## Document extract
# Fishless cycling high nitrites, high nitrates



## wafb (Jul 13, 2010)

Hi everyone. I am knew to aquariums and I need some help… 

Ok…I am currently in the process of fishless cycling a 5 gallon aquarium. I got seed gravel from LFS and started ammonia (ACE Hardware) at 5ppm. The ammonia came down over 5-7 days and my nitrites started showing up (spiked). Now at day ~12 my nitrites are >5ppm (off the chart) and my nitrates are >100ppm. 

I am only dosing my ammonia up to 2ppm since the initial drop. Why do I have sky high nitrates without any drop in my nitrites? Do I do a PWC or just leave it alone and let it run its course. I don’t want to inhibit growth of the nitrite converting bacteria by the high nitrites/nitrates.

Thanks for any suggestions. I appreciate the help! J


----------



## Adastra (Jun 18, 2010)

I had a similar issue, I did a partial water change to bring down the nitrites into a readable range and then quickly added ammonia up to 4ppm. Make sure your water is aerated and that your heater is up to about 85 degrees, this will speed up growth.

## Collected material

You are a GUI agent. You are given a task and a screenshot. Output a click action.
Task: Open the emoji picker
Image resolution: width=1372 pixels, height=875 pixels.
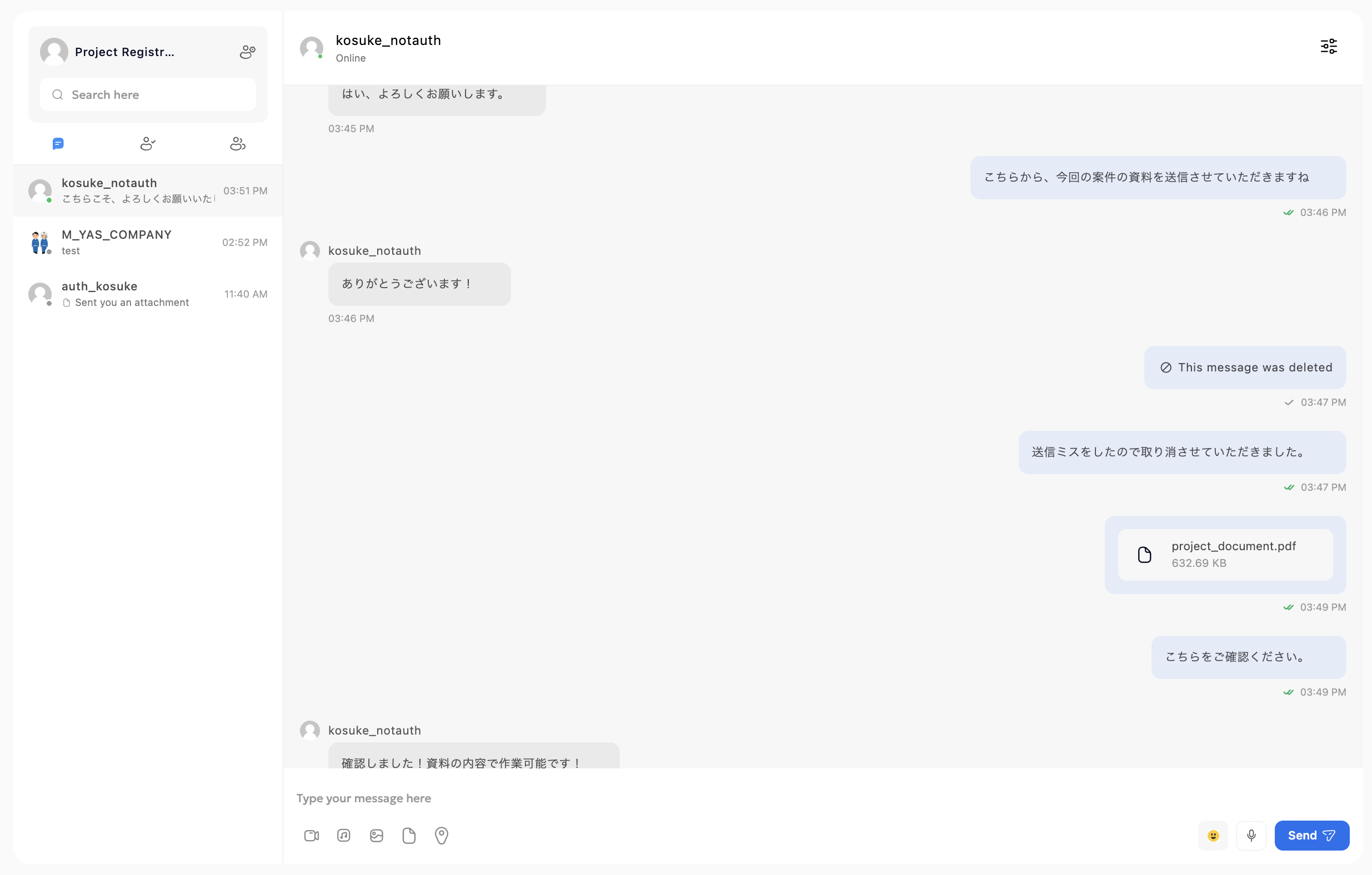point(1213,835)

## Work request A
Summarize the forum thread on fishless cycling in two sentences.
## Work request B
Copy the part of the forum thread on fishless cycling that begins at the words "Ok…I am currently" and stops after the words "nitrates are >100ppm.", swapping "seed gravel" for "seeded gravel".

## Worked solution A
A user who is fishless cycling a 5 gallon aquarium with seed gravel and ammonia reports that, around day 12, nitrites are above 5ppm and nitrates above 100ppm with no drop in nitrites, and asks whether to do a partial water change or let the cycle run its course. A reply describes doing a partial water change to bring nitrites into a readable range and then adding ammonia up to 4ppm, and it advises aerating the water and setting the heater to about 85 degrees to speed up growth.

## Worked solution B
Ok…I am currently in the process of fishless cycling a 5 gallon aquarium. I got seeded gravel from LFS and started ammonia (ACE Hardware) at 5ppm. The ammonia came down over 5-7 days and my nitrites started showing up (spiked). Now at day ~12 my nitrites are >5ppm (off the chart) and my nitrates are >100ppm.